Damit kamen auch neue Anforderungen auf die Produktion zu. Waren es anfangs mehrheitlich Schweißkomponenten, wurden auch immer mehr Fräsbauteile benötigt. So hielt das erste 3-achsige Bearbeitungszentrum Einzug bei SW-Motech. „Mit der VCP 800 von Mikron fingen wir ganz langsam an zu fräsen, um dann bald festzustellen, dass die Maschine plötzlich voll ausgelastet war“, erzählt Jockel. Es folgte die zweite 3-Achs-Fräsmaschine und als auch diese rund um die Uhr lief, wurde auf der EMO 2019 in Hannover nach einem weiteren Bearbeitungszentrum gesucht. Der Slogan „Werkzeugwechsel in 1,5 s“ lockte Jockel dann auf den Stand der Chiron Group. „Obwohl diese Schnelligkeit für uns gar nicht relevant ist“, sagt der Produktionschef mit einem Schmunzeln. „Die Stückzahlen in der Motorradbranche sind nicht mit der Automobilindustrie zu vergleichen. 30 Teile sind für uns eine übliche Losgröße und auch Prototypen oder Vorrichtungen sollten auf der neuen Maschine gefräst werden. Aber trotzdem wollten wir das breite Teilespektrum automatisiert fertigen.“

Image
chiron_sw-motech_personen3.jpeg
Foto: Rüdiger Kroh
Die entscheidenden Köpfe vor der erfolgreich realisierten Anlage (v. re.): Kai Jockel, Geschäftsführer SW-Motech, Roland Ranisch, Vertriebspartner der Chiron Group, und Bastian Feußner, verantwortlich für die Zerspanung. 

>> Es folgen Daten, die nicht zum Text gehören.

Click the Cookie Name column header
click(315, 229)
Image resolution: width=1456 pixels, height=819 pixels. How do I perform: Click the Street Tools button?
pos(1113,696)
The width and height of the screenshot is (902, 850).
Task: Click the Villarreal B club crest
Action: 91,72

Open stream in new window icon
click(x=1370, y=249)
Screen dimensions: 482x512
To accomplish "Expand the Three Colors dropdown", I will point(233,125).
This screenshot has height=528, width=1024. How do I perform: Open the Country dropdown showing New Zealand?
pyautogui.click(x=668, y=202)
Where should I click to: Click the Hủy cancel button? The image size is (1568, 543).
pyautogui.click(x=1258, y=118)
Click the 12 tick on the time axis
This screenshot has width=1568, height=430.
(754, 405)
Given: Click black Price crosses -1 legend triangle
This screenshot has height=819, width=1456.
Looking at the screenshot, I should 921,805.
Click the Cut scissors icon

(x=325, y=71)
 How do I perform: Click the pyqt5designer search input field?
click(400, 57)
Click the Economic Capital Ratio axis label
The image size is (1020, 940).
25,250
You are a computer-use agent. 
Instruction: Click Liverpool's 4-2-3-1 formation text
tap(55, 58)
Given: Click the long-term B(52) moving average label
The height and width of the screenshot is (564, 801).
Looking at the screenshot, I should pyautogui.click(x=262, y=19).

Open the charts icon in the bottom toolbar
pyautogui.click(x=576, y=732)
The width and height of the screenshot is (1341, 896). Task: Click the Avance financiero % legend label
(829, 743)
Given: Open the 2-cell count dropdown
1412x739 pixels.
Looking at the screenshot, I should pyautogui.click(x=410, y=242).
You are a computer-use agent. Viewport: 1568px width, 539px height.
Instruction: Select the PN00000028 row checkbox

Daher kam dem Spannkonzept für die rund 400 verschiedenen Komponenten eine entscheidende Rolle zu. „Wir mussten den Spagat finden zwischen der Investitionshöhe für die Maschine und für die Vorrichtungen, denn die werkstückgebundene Seite darf von den Kosten nicht höher liegen“, schildert Roland Ranisch, Vertriebspartner der Chiron Group, die Ausgangslage. „Eine Vielzahl an Vorrichtungen für die unterschiedlichen Teile, von denen die Hälfte aber nur einmal im Jahr gebraucht wird, kam daher als Lösung nicht in Frage.“ Gemeinsam wurde ein Roboter- und Spannkonzept erarbeitet, das auch Kompromisse auf Seiten von SW-Motech erforderte. So wurde das Rohteil für bestimmte Bauteilgruppen vereinheitlicht, damit möglichst oft dieselbe Vorrichtung verwendet werden kann. „Denn es geht schneller, beispielsweise 5 mm überschüssiges Material am Rohteil weg zu fräsen als zu rüsten“, erklärt Ranisch. Für Jockel war es das A und O, beim Schraubstock als finales Spannelement geblieben zu sein. „So haben wir nur einmal die Investition in die Grundvorrichtung mit Nullpunktspannsystem und brauchen oben beim Schraubstock nur noch die zweite Backe anpassen.“

Sechs Vorrichtungsplätze und acht Doppelgreifer

Die endgültige Lösung umfasst jetzt einen Fanuc-Roboter, ein Paternoster-Regal mit Schubladen für die Rohteile-Paletten, ein Regal mit sechs Vorrichtungsplätzen und einen Greiferbahnhof für acht Doppelgreifer. Die Paletten haben eine Größe von 600 mm x 400 mm und bieten damit Platz für bis zu 52 Teile. „Der Speicher ist mit 24 Paletten für eine Laufzeit von acht Stunden ausgelegt und dank der sechs Vorrichtungsplätze können pro Schicht sechs verschiedene Bauteile ohne Bedienereingriff bei einer mittleren Bearbeitungszeit von drei bis vier Minuten gefertigt werden“, schildert Ranisch.

Image
chiron_sw-motech_greifer6.jpeg
Foto: Rüdiger Kroh
Der Greiferbahnhof bietet Platz für acht unterschiedliche Greifer. 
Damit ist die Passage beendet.